Cherry did successfully raise funding: $5.25 million, to be exact. It only existed for a year and a half. When it became clear that it wasn’t going to go big, VanderZanden refunded the rest of the money to his venture capitalists.
Then he joined the ride-sharing service Lyft, where he’s now the chief operating officer. Others from the Cherry team now run Lyft’s operations and data groups in San Francisco. At Lyft, VanderZanden’s big contribution has been to use the same virtual and data-driven local operations strategy he had dreamed up for Cherry.
Its an interesting idea — instead of sending employees to launch new markets, experienced independent contractors mentor each other.
And it works a lot better with a service that’s more broadly popular.
Though Kozmo is now a dot-com-surreality punchline, if you ask Joseph Park, it all could have gone very differently. “If we had gone public, I actually believe we would still be around today,” he says of his seminal one-hour delivery startup.
For memory’s sake, Kozmo filed to go public in March 2000, disclosing to the market that after raising more than $200 million, including a big chunk from e-commerce darling Amazon.com, it had a paltry $3.5 million in revenue in 1999, with losses of $26 million. The balance sheet wasn’t pretty.
Kozmo delayed the IPO indefinitely, conducted multiple waves of layoffs to cut its crazy $30 million-per-month burn rate, removed Park from the CEO role, and raised emergency cash. It wasn’t enough. Kozmo shut down in April 2001.
For the past year, Park has been running e-commerce at Forever 21. He’s not currently working on same-day delivery projects, though he acknowledged it would be a nice fit for the fast-fashion brand.
Park believes on-demand delivery is a viable business — then and now.
“We actually were cash-flow positive in three of our 11 markets,” Park says. “Even back then, when we didn’t have smartphone penetration, or even broadband penetration. Unfortunately, we were caught under the dot-com bubble bursting financially, so we couldn’t get out or raise additional capital. But even back then, I would say the model worked.”

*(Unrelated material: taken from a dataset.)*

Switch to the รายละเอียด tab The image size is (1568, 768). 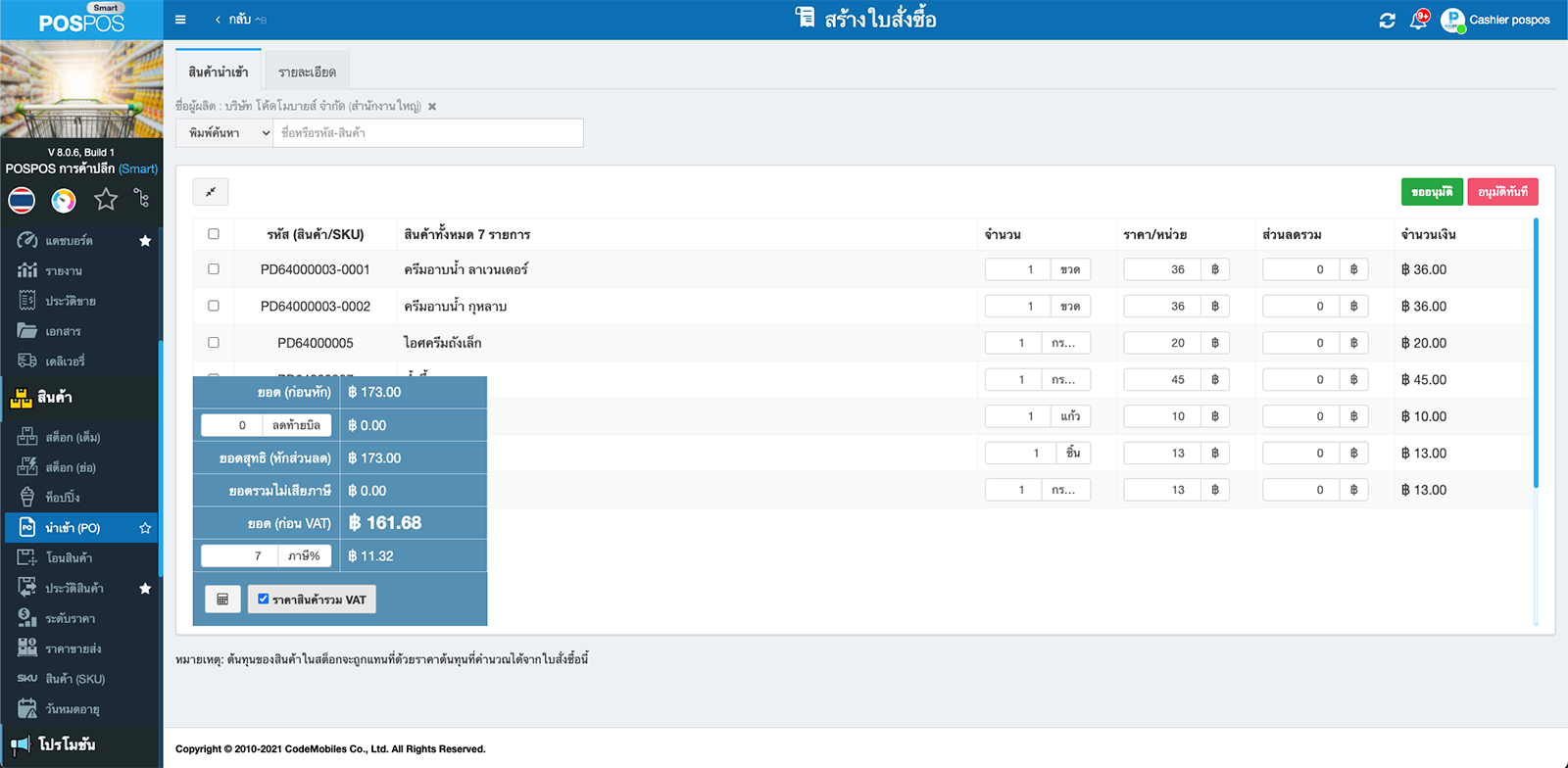coord(307,72)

Park explains the last era of e-commerce as focused on value — selling books at 50 percent off, buying music for 99 cents.
He believes that the next five to 10 years will be about convenience, especially as it’s enabled by a mobile workforce, like Uber.
“We’ve just scratched the surface on the convenience-based economy,” Park says.
His advice for up-and-coming instant-gratification startups?
“I think the key thing is, number one, you need to make sure you have a service that is delighting your customer. And number two, make sure you’re focused on getting to profitability as quickly as possible, so you can control your own destiny.”